■ TESTO DI PARTENZA
Su strade nuove

Pubblicato il 28-03-2013

di Matteo Spicuglia

intervista all’economista Luigino Bruni a tutto campo sul ruolo dei giovani nel mondo di oggi. Serve spazio: senza il loro protagonismo e i loro sogni la società non funziona.

“Mi raccomando, non sia mai pessimista”. L’intervista è appena finita: i sogni dei giovani, le incertezze del futuro, i limiti di una società ingessata. L’analisi della realtà è lucida e diretta. Ma Luigino Bruni sa guardare avanti e te lo comunica con semplicità. In fondo, solo così vive la speranza. Docente di Economia politica all’Università Bicocca di Milano, è uno dei teorici dell’economia di comunione, una delle idee più belle nate dall’esperienza del Movimento dei Focolari. Gratuità, etica, fraternità: le parole chiave di un nuovo corso dell’economia vicino, concreto, a portata di mano.
Un terreno di impegno anche per i giovani, perché, spiega Bruni, “la crisi che stiamo vivendo è seria, realizzare i propri sogni è difficile, ma si deve fare il possibile per trovare strade nuove”. Proprio per questo, “dobbiamo smetterla di dire che i giovani sono il futuro”.

Perché?

■ BLOCCO DATI

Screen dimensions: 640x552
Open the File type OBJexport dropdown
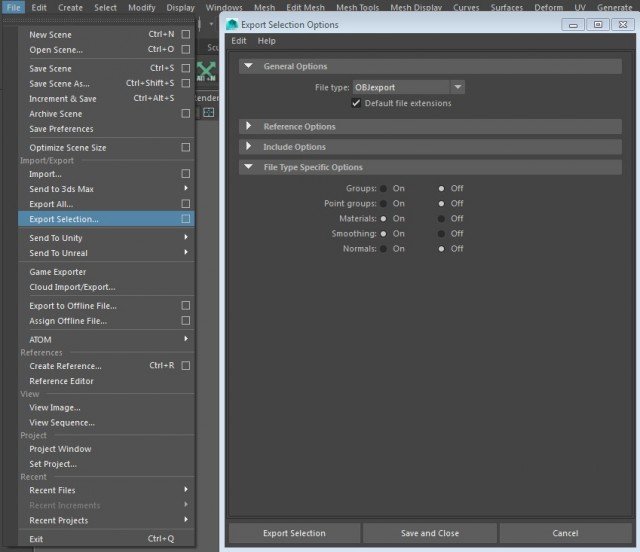pyautogui.click(x=409, y=88)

■ CONSEGNA 1
Riscrivi in forma più concisa il paragrafo dell'intervista a Luigino Bruni che comincia con «Un terreno di impegno anche per i giovani», conservandone i fatti principali.
■ CONSEGNA 2
Restituisci senza modifiche il brano dell'intervista a Luigino Bruni che inizia con le parole «di Matteo Spicuglia» e termina dopo le parole «società non funziona.».

■ RISPOSTA CORRETTA 1
Anche i giovani possono impegnarsi in questo nuovo corso dell'economia. Secondo Bruni la crisi attuale è seria e realizzare i propri sogni è difficile, ma bisogna fare il possibile per trovare strade nuove. Per questo, dice, occorre smettere di affermare che i giovani sono il futuro.

■ RISPOSTA CORRETTA 2
di Matteo Spicuglia

intervista all’economista Luigino Bruni a tutto campo sul ruolo dei giovani nel mondo di oggi. Serve spazio: senza il loro protagonismo e i loro sogni la società non funziona.